| AVAILABLE DATA |
>>>

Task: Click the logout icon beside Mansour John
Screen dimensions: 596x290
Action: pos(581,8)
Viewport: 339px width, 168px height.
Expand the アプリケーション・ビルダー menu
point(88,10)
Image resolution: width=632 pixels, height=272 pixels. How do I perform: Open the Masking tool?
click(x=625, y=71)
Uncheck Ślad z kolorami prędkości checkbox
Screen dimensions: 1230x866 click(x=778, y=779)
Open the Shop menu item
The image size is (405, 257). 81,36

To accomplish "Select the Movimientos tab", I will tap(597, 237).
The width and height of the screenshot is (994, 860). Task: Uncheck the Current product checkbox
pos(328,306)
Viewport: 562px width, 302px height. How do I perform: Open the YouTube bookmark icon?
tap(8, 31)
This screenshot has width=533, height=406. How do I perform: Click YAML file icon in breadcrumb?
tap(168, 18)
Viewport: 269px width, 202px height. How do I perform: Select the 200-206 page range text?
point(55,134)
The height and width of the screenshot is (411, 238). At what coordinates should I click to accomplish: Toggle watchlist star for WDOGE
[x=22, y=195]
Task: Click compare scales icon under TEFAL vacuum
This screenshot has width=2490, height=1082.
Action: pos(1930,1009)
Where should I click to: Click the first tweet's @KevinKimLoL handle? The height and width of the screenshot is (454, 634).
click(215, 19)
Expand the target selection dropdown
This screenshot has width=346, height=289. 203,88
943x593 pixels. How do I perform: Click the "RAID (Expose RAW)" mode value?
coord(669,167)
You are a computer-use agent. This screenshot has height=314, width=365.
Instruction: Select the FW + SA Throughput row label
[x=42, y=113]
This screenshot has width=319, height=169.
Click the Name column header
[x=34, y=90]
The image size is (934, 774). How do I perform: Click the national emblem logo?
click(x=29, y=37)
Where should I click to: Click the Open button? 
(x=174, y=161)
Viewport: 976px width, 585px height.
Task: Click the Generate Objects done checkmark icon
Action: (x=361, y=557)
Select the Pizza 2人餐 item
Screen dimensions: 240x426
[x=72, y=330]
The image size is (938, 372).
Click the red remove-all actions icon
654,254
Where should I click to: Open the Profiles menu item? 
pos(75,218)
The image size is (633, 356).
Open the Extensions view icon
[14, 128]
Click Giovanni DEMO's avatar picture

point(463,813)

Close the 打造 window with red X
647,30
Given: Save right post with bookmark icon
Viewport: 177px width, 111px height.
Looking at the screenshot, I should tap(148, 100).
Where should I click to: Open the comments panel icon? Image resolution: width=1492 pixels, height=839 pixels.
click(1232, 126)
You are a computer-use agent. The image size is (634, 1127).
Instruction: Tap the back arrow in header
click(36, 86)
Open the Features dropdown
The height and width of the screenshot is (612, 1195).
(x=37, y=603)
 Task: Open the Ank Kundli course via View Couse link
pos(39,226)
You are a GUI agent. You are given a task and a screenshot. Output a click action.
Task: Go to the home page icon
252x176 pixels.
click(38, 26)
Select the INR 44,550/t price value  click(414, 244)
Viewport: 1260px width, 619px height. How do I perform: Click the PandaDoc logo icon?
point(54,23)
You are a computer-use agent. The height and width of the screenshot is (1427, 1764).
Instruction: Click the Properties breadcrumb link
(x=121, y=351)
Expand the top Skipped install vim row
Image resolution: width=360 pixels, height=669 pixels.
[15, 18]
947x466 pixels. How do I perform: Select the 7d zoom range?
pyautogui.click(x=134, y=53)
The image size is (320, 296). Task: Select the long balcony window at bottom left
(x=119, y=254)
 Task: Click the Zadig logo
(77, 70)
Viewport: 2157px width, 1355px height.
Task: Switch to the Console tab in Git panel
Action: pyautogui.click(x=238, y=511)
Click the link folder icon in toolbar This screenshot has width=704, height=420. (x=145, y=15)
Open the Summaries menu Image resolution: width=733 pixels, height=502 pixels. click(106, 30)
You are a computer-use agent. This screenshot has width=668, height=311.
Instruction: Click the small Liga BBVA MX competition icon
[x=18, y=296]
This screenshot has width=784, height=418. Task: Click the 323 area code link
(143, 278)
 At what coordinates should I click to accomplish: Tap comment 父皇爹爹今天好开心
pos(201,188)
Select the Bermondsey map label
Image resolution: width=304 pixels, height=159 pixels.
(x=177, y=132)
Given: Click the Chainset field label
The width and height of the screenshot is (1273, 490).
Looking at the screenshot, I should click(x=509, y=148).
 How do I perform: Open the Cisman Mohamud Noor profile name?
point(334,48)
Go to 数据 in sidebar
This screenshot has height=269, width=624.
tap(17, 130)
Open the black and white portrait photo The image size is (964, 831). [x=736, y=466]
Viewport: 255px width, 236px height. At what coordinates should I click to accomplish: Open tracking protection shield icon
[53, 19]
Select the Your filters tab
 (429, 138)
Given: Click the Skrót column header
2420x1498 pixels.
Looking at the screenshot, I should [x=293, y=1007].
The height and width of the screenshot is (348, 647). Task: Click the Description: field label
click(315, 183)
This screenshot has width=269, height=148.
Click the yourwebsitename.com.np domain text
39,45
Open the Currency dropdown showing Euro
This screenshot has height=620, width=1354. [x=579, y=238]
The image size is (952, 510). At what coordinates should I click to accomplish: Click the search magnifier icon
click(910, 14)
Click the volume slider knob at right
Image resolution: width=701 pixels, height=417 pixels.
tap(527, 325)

<<<

| DESCRIPTION OF THE TASK |
Can you copy the entries verbatim, starting at their first line and stopping after the line that contains "[x=42, y=113]"?

| ANSWER FOR THIS EXERCISE |
Task: Click the logout icon beside Mansour John
Screen dimensions: 596x290
Action: pos(581,8)
Viewport: 339px width, 168px height.
Expand the アプリケーション・ビルダー menu
point(88,10)
Image resolution: width=632 pixels, height=272 pixels. How do I perform: Open the Masking tool?
click(x=625, y=71)
Uncheck Ślad z kolorami prędkości checkbox
Screen dimensions: 1230x866 click(x=778, y=779)
Open the Shop menu item
The image size is (405, 257). 81,36

To accomplish "Select the Movimientos tab", I will tap(597, 237).
The width and height of the screenshot is (994, 860). Task: Uncheck the Current product checkbox
pos(328,306)
Viewport: 562px width, 302px height. How do I perform: Open the YouTube bookmark icon?
tap(8, 31)
This screenshot has width=533, height=406. How do I perform: Click YAML file icon in breadcrumb?
tap(168, 18)
Viewport: 269px width, 202px height. How do I perform: Select the 200-206 page range text?
point(55,134)
The height and width of the screenshot is (411, 238). At what coordinates should I click to accomplish: Toggle watchlist star for WDOGE
[x=22, y=195]
Task: Click compare scales icon under TEFAL vacuum
This screenshot has width=2490, height=1082.
Action: pos(1930,1009)
Where should I click to: Click the first tweet's @KevinKimLoL handle? The height and width of the screenshot is (454, 634).
click(215, 19)
Expand the target selection dropdown
This screenshot has width=346, height=289. 203,88
943x593 pixels. How do I perform: Click the "RAID (Expose RAW)" mode value?
coord(669,167)
You are a computer-use agent. This screenshot has height=314, width=365.
Instruction: Select the FW + SA Throughput row label
[x=42, y=113]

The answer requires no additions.